Мы приблизились к пруду. Он был похож на темный лик, заросший клоками трав. У деревянных мостков бултыхались пьяные любовники, и, глядя на них, женщина разоблачалась под недовольным наблюдением сына и мужа.
— …Не знаю, — говорил Савельев, — я бы хотел иметь сестру или брата. Взять ту же Настину семью — они относятся друг к другу с нежностью, любят друг друга…
— Они любят друг друга, как дохлые рыбы, плывущие в мути, как два евнуха, как монашки любят, как одна женщина, не имеющая мужа, любит другую — разведенную. — N довольно захихикал. — Они любят поддерживать себя в никчемности и полном бездействии.
— Это сложный вопрос, — восстал Савельев. — Каков критерий «кчемности» — «никчемности»? Можно никем не быть и прожить прекрасную жизнь…
— Есть внятный критерий, — возразила я, — критерий социальной успешности. Я же не говорю, что эта Настя чем-то плоха, я просто склоняюсь к тому, что она не состоялась.
— Ну да, да, это все понятно…
Самому Алешке — двадцать пять. С детства у него больное сердце, и родители продали московскую квартиру, чтобы купить свой дом в Подмосковье — для здоровья ребенка. Отец, Иван Андреич, сильно пил. Каждый день нажирался в сараюшке, а потом сидел на солнцепеке, одобрительно поглядывая на резвящегося сына. «Алеша — парень хороший», — любил он повторять.
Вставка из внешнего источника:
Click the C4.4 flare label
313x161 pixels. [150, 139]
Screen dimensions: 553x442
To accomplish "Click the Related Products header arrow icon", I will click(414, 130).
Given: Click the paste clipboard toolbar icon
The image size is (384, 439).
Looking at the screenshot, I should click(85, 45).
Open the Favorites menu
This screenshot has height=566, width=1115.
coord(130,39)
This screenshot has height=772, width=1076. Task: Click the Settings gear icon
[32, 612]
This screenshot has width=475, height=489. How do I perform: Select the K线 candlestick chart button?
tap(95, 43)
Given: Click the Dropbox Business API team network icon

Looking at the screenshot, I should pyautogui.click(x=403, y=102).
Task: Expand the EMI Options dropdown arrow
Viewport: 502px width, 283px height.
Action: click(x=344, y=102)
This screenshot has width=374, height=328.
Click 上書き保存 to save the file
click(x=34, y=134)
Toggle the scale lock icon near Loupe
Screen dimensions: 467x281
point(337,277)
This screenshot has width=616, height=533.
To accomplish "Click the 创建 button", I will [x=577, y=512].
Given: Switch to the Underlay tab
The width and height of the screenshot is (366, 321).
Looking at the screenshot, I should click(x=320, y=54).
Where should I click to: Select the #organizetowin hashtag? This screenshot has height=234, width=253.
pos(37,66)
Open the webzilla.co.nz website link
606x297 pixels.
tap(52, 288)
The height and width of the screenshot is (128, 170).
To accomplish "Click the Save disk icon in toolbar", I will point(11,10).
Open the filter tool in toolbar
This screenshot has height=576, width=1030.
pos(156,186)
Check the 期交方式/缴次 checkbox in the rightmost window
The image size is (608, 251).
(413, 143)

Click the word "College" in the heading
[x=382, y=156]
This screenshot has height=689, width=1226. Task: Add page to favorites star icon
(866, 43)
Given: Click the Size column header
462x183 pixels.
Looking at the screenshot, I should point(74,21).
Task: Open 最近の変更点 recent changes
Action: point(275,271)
Иван Андреич — это такой колобродящий самоучка без системного образования. Всю жизнь он изобретал не применимые к науке астрономические приборы и с крыши наблюдал луну. Жене смотрел в рот, но, к чести своей, не разделил ее увлечения религией — у него был свой оригинальный подход. Вот, говорил Иван Андреич, откройте Библию и увидите, что там перечисляются предки Марии с двенадцатого колена. А Иисус — сын Божий, и, значит, Библия начинается со лжи!
— Не слушайте его, — обычно говорила Мила, улыбаясь, — он такой богохульник.
Сама Мила похожа на крысу, размечтавшуюся выдать Дюймовочку за своего сына. У нее узкие, как прорези, глазки и очки в толстой пластмассовой оправе. Когда она поворачивается задом, кажется, вот-вот из-под юбки покажется хвост. Впервые я увидела Милу в воскресенье после свадьбы. N привез меня как странный трофей в родные угодья. С тяжелой беспрерывностью я улыбалась старушке Кате, выполнявшей обязанности сторожа в загородном доме его родителей. Было видно, что я не нравлюсь — белоручка, одним словом, и барыня. Русским присуща странная черта считать вас презрительной, даже барственной, если держитесь с достоинством. Вот когда вы позволяете себе хамить и от бессилия часами выслушиваете безграмотную ахинею, тогда — свой человек, добрый.
— Зайдем к Савельевым? — предложил мой свеженький муж.
Зашли как нельзя не вовремя. У Савельевых происходила абсурдная возня с котами, которых привезла на лето Милина подруга Амалия, и ее коты сразу подрались с какими-то дворовыми, и никто не знал, что теперь делать. Амалию отличал особый западный лоск, все же несколько лет прожила в Америке. В мини-юбке и кроссовках, она распущенно острила, сидя на стуле с мятой желтой обивкой. Ее болезненная тридцатилетняя дочь сидела спиной к окну и с обидой неотрывно смотрела на N.
— Ой, ты господи! — заколотилась Мила. — Пришли-таки! Ну, показывай нам свою жену!
— А, он с женой? — из-за стола Амалию не было видно.
Нарочито шаркая, N прошел в центр комнаты и остановился. Он бессознательно выбирал точку, откуда будет лучше всего смотреться. На людях, даже самых близких, он всегда как будто выступал с речью. N красовался перед этими тетками, помнившими его, сиську сосавшим: они должны были знать, чего он достиг, даже будучи частью их мира. Я обреченно встала позади.